Sections 61 and 62 of the Jury Directions Act

  1. The starting point of any analysis must be ss 61 and 62 of the JDA, which are in the following terms:

    61  What must be proved beyond reasonable doubt

    Unless an enactment otherwise provides, the only matters that the trial judge may direct the jury must be proved beyond reasonable doubt are—

    (a) the elements of the offence charged or an alternative offence; and

    (b) the absence of any relevant defence.

    Notes

    1      If the trial judge directs the jury about a matter referred to in paragraph (a) or (b) in the form of a factual question under section 67(2) or (3), the trial judge must direct the jury that it must be satisfied of that matter beyond reasonable doubt.

    2      Section 46(4)(b) refers to specific matters that must be proved beyond reasonable doubt.

    Examples

    The trial judge may relate the evidence in the trial to directions under section 61 in many different ways, for example—

    •      when directing the jury that an element must be proved beyond reasonable doubt, the trial judge may refer to the evidence relied on by the prosecution to prove that element and direct the jury that it must be satisfied that that evidence proves that element beyond reasonable doubt; or

    •      where the only evidence relied on by the prosecution to prove an element is an alleged admission made by the accused, the trial judge may refer to the alleged admission and direct the jury that it must be satisfied that that evidence proves that element beyond reasonable doubt.

    62 Abolition of common law obligation to give certain directions

    Any rule of common law under which a trial judge in a criminal trial is required to direct the jury that a matter, other than a matter referred to in section 61, must be proved beyond reasonable doubt is abolished.

    Notes

    1      This provision abolishes—

    • the rule attributed to Shepherd v R [1990] HCA 56; (1990) 170 CLR 573 that in appropriate cases a jury must be directed that it must be satisfied beyond reasonable doubt of an indispensable intermediate fact; and

    • the rule attributed to R v Sadler [2008] VSCA 198 that a jury must be directed that it must be satisfied beyond reasonable doubt of uncharged acts that the jury would use as a step in their process of reasoning towards guilt; and

    • any other rule that requires a jury to be directed that it must be satisfied beyond reasonable doubt of any matter other than a matter referred to in section 61.

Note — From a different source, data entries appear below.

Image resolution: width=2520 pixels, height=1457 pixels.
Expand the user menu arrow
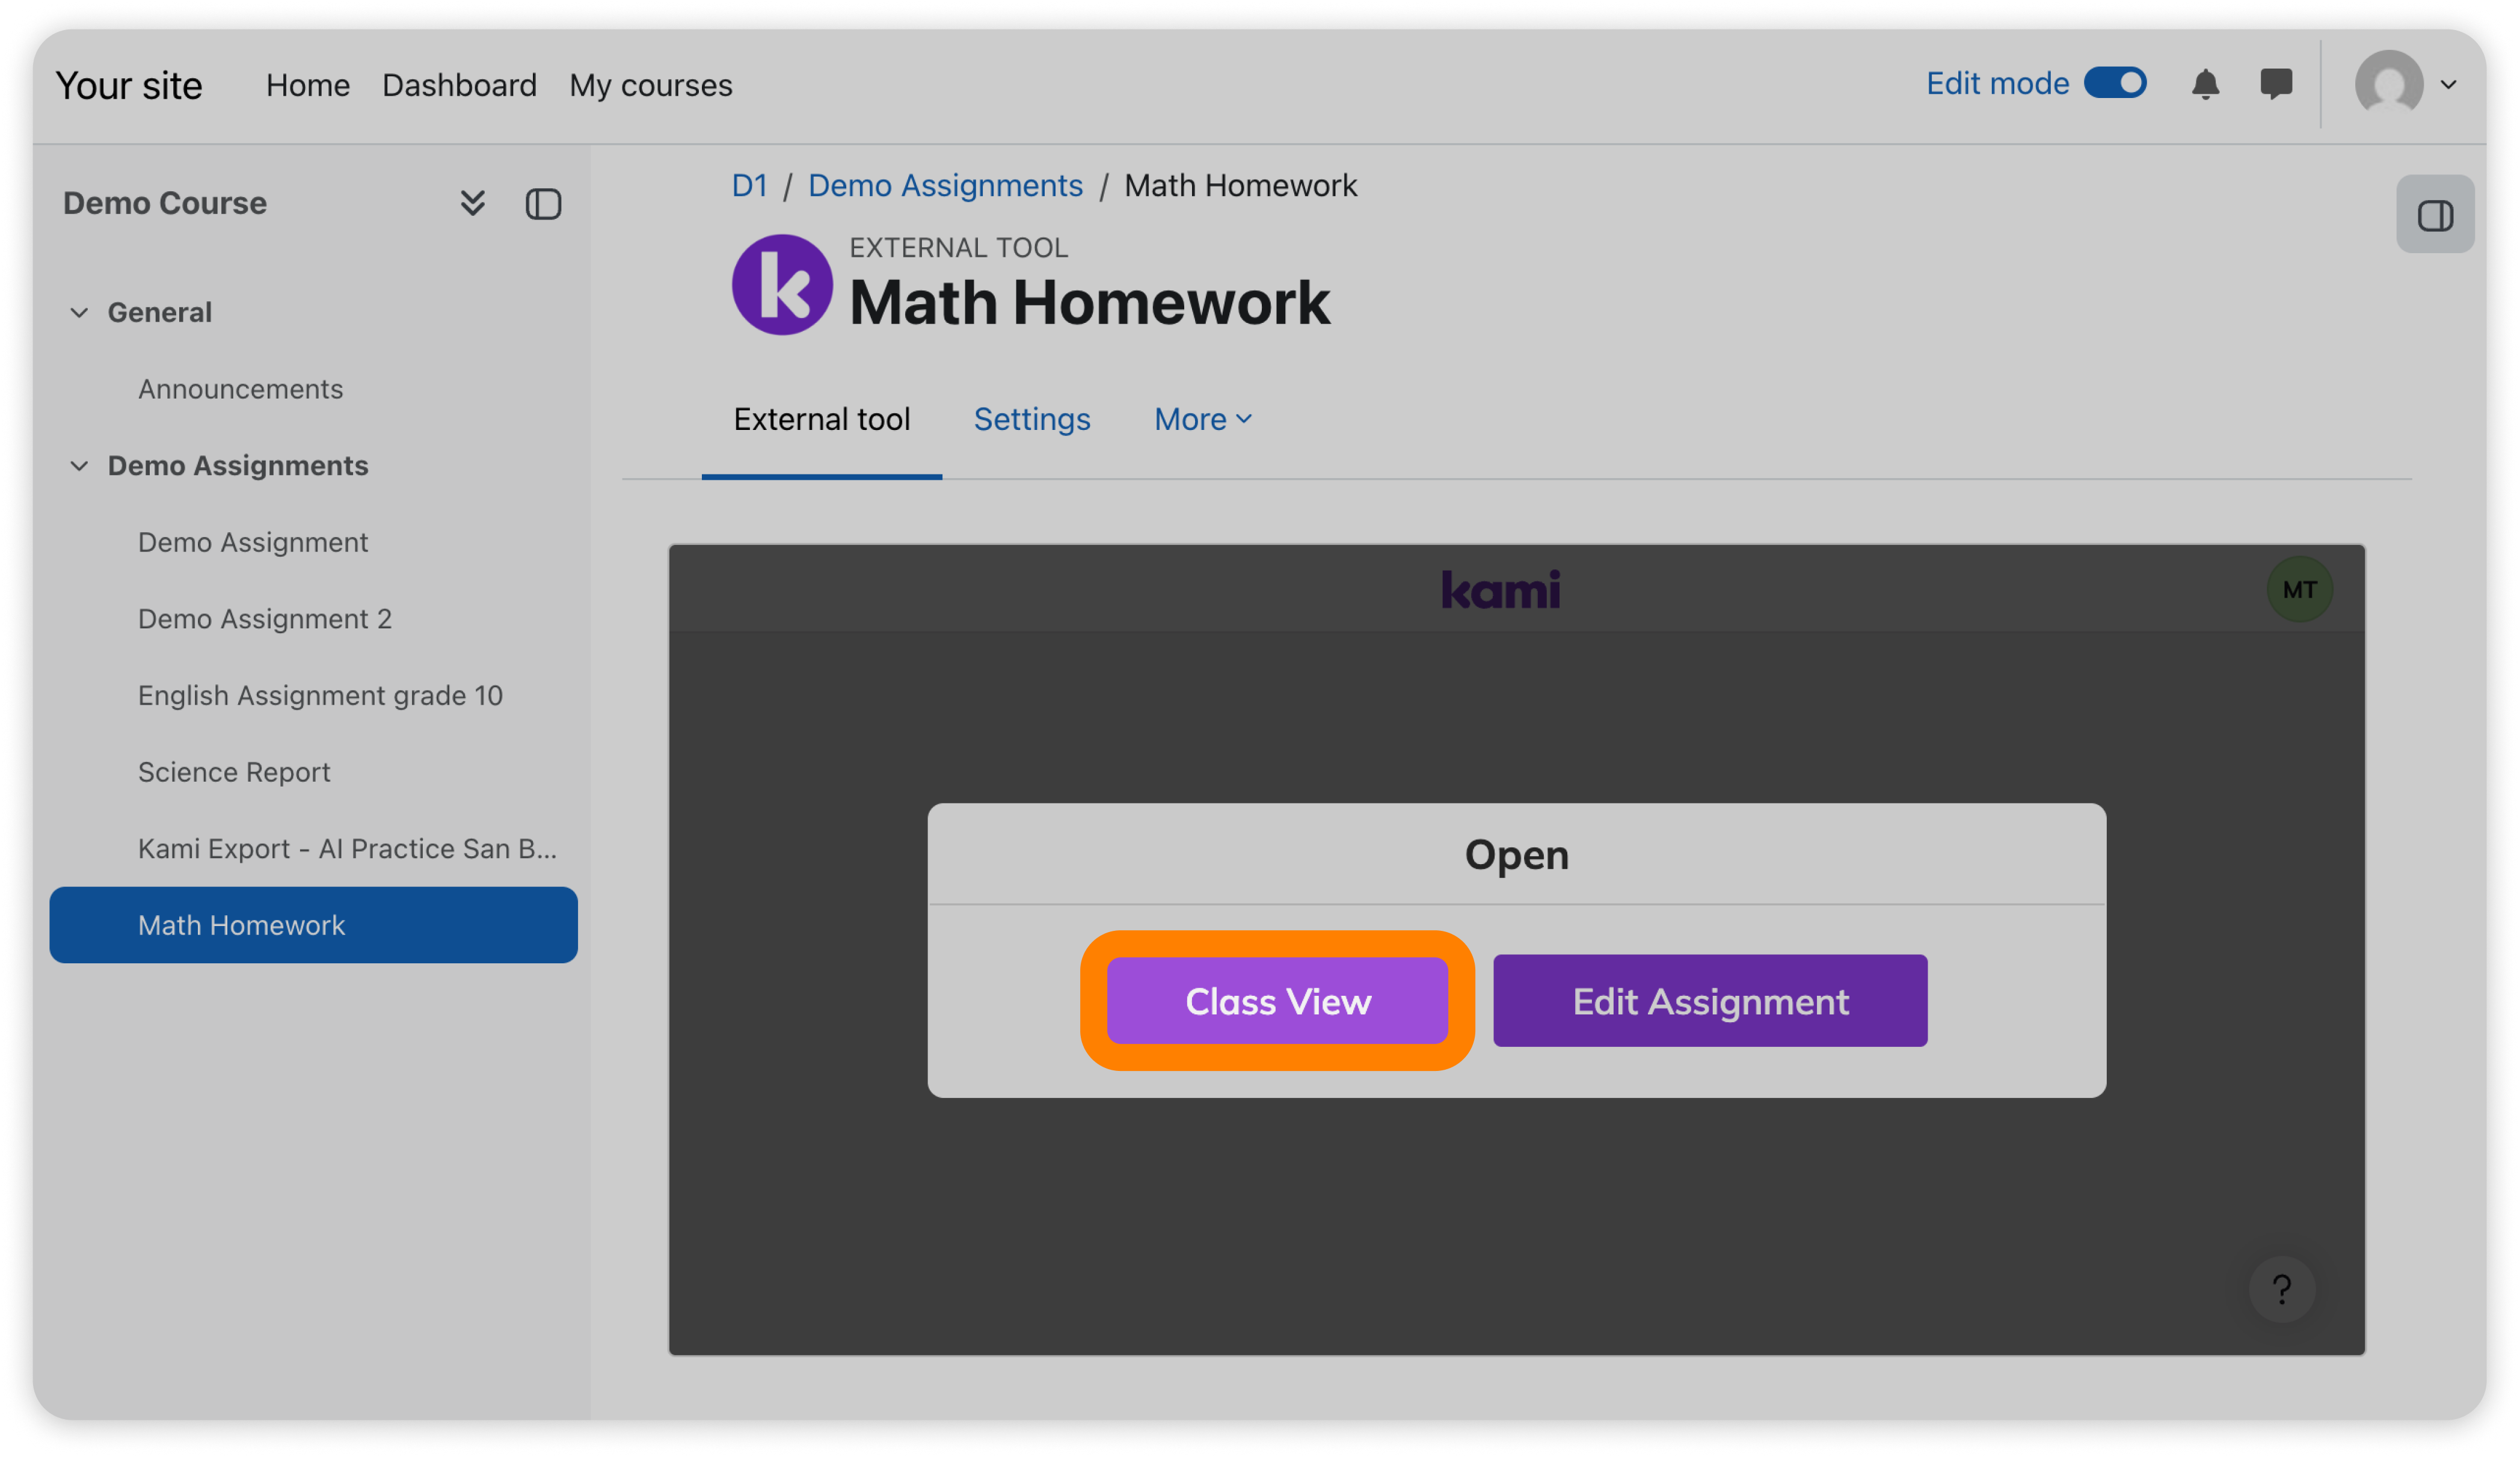[2448, 85]
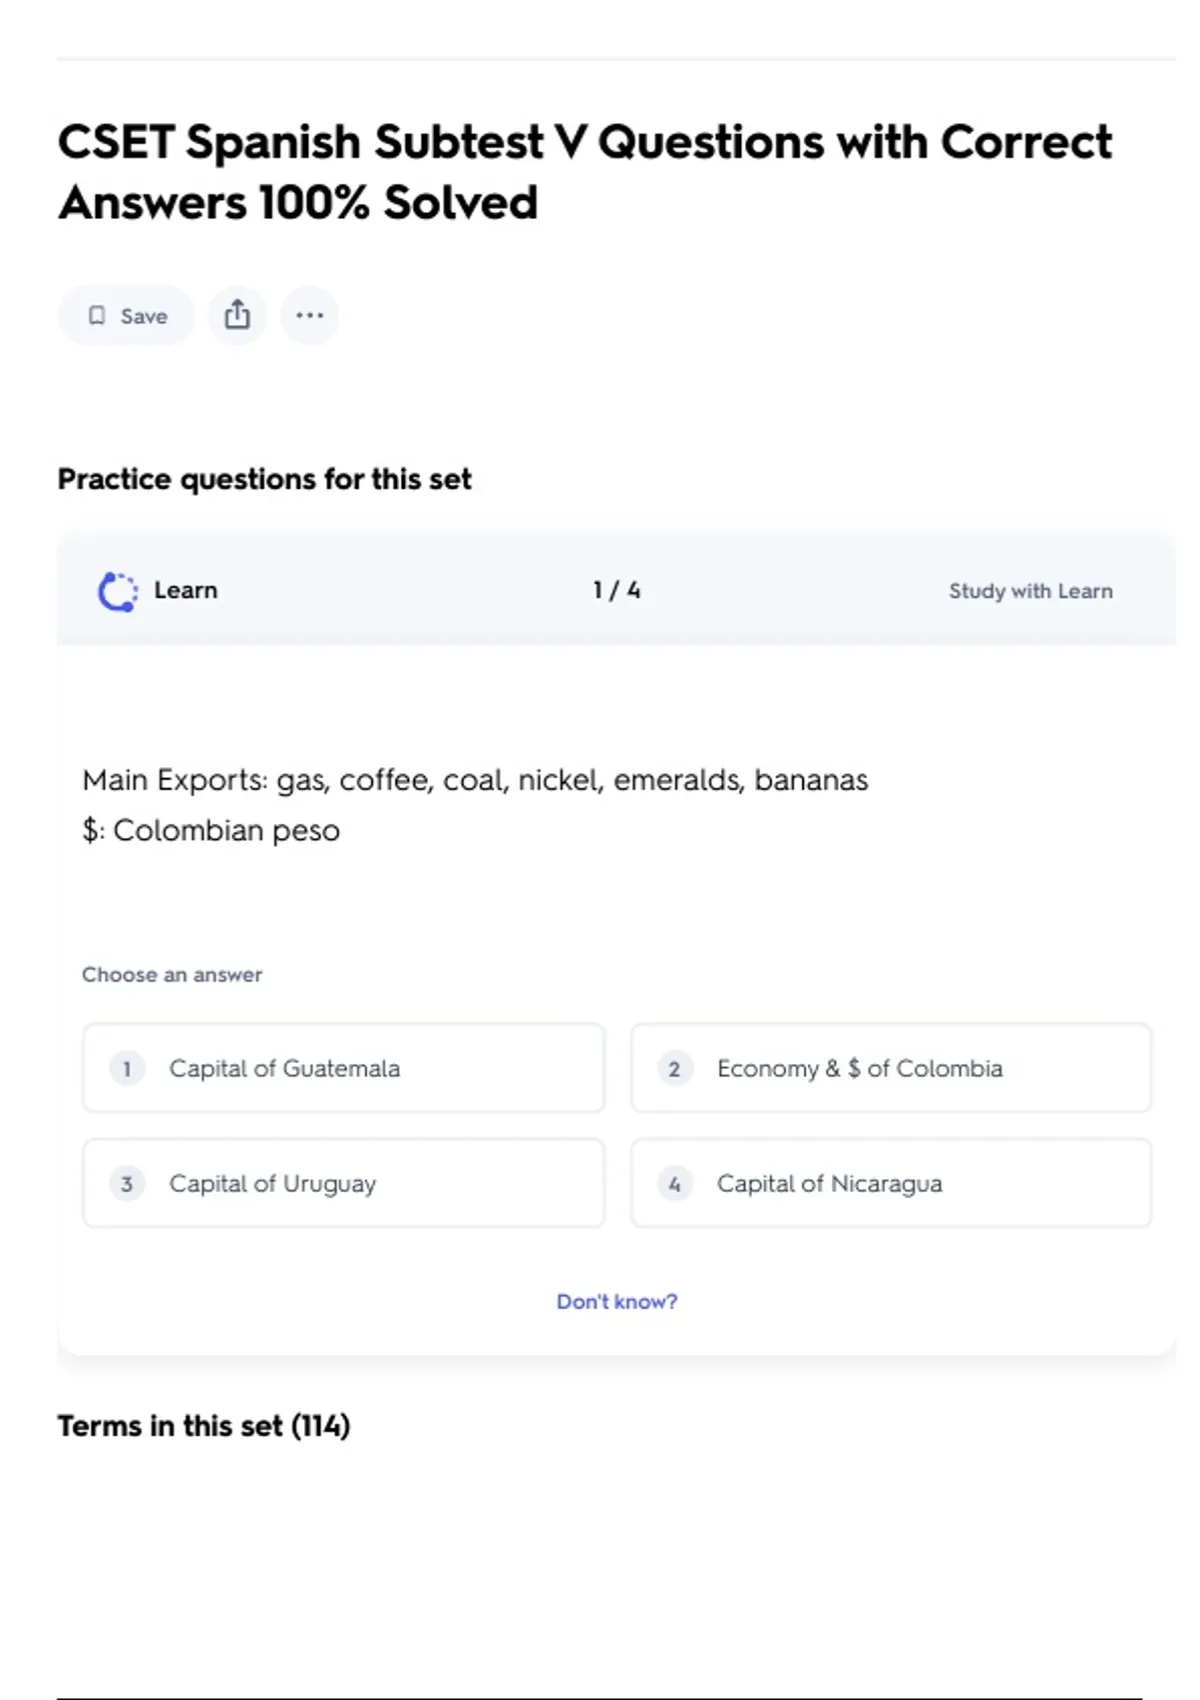Open the three-dots more options menu
1200x1700 pixels.
(309, 316)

    2      Section 4 applies generally to override any rule of law or practice to the contrary of this Act.

  2. So far as relevant, s 61 provides that the only matters that the trial judge may direct the jury must be proved beyond reasonable doubt are ‘the elements of the offence charged’. Section 62 in turn abolishes any common law rule which provided that a trial judge was required to direct the jury that a matter other than the elements of the offence charged had to be proved beyond reasonable doubt.

Dempsey

  1. Section 61 was briefly considered in Dempsey, a case in which charged conduct was relied upon by the prosecution as tendency evidence.  In that case — an application for leave to appeal against two interlocutory decisions — the applicant had been charged with armed robbery (charge 1), murder (charge 2) and intentionally causing injury (charge 3).  The murder and intentionally causing injury were alleged to have occurred a week after the armed robbery.  All three offences were alleged to have occurred at the same premises, and the victims were allegedly lured to those premises in the same manner.  It was alleged that the applicant acted alone in committing the first offence (armed robbery), but that he acted in company with a co-accused in committing the other offences. 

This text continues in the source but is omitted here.